TASK OBJECTIVE
Write out every entry again exactly as it stands.

Start of Block

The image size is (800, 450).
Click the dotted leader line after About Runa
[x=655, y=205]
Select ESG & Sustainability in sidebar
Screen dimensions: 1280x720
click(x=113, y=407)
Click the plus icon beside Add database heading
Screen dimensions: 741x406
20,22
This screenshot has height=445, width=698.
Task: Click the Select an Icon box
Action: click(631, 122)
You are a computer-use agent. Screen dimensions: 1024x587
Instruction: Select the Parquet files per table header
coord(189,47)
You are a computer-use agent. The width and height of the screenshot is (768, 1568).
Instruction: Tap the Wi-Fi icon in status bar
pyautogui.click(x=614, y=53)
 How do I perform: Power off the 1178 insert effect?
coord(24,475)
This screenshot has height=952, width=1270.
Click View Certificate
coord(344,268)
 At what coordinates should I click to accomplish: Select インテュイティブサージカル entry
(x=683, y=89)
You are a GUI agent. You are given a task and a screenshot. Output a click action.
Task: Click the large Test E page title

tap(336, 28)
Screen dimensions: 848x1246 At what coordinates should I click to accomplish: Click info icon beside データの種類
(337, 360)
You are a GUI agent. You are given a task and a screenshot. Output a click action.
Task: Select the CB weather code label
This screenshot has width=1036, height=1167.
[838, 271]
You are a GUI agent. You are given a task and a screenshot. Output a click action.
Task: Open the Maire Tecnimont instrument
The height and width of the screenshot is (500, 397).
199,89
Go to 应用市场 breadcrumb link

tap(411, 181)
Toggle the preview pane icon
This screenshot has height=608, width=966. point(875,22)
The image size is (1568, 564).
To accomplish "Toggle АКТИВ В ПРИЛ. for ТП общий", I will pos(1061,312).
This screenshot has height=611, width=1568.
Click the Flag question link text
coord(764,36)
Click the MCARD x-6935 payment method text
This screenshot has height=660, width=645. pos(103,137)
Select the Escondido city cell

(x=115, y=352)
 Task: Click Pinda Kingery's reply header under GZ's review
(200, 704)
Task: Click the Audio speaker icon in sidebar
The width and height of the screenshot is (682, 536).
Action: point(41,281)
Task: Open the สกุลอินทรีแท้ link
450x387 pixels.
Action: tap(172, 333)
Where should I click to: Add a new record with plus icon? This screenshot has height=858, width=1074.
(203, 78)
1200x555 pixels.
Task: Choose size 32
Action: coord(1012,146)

End of Block

ANSWER TO THE PROBLEM
The image size is (800, 450).
Click the dotted leader line after About Runa
[x=655, y=205]
Select ESG & Sustainability in sidebar
Screen dimensions: 1280x720
click(x=113, y=407)
Click the plus icon beside Add database heading
Screen dimensions: 741x406
20,22
This screenshot has height=445, width=698.
Task: Click the Select an Icon box
Action: click(631, 122)
You are a computer-use agent. Screen dimensions: 1024x587
Instruction: Select the Parquet files per table header
coord(189,47)
You are a computer-use agent. The width and height of the screenshot is (768, 1568).
Instruction: Tap the Wi-Fi icon in status bar
pyautogui.click(x=614, y=53)
 How do I perform: Power off the 1178 insert effect?
coord(24,475)
This screenshot has height=952, width=1270.
Click View Certificate
coord(344,268)
 At what coordinates should I click to accomplish: Select インテュイティブサージカル entry
(x=683, y=89)
You are a GUI agent. You are given a task and a screenshot. Output a click action.
Task: Click the large Test E page title

tap(336, 28)
Screen dimensions: 848x1246 At what coordinates should I click to accomplish: Click info icon beside データの種類
(337, 360)
You are a GUI agent. You are given a task and a screenshot. Output a click action.
Task: Select the CB weather code label
This screenshot has width=1036, height=1167.
[838, 271]
You are a GUI agent. You are given a task and a screenshot. Output a click action.
Task: Open the Maire Tecnimont instrument
The height and width of the screenshot is (500, 397).
199,89
Go to 应用市场 breadcrumb link

tap(411, 181)
Toggle the preview pane icon
This screenshot has height=608, width=966. point(875,22)
The image size is (1568, 564).
To accomplish "Toggle АКТИВ В ПРИЛ. for ТП общий", I will pos(1061,312).
This screenshot has height=611, width=1568.
Click the Flag question link text
coord(764,36)
Click the MCARD x-6935 payment method text
This screenshot has height=660, width=645. pos(103,137)
Select the Escondido city cell

(x=115, y=352)
 Task: Click Pinda Kingery's reply header under GZ's review
(200, 704)
Task: Click the Audio speaker icon in sidebar
The width and height of the screenshot is (682, 536).
Action: point(41,281)
Task: Open the สกุลอินทรีแท้ link
450x387 pixels.
Action: tap(172, 333)
Where should I click to: Add a new record with plus icon? This screenshot has height=858, width=1074.
(203, 78)
1200x555 pixels.
Task: Choose size 32
Action: coord(1012,146)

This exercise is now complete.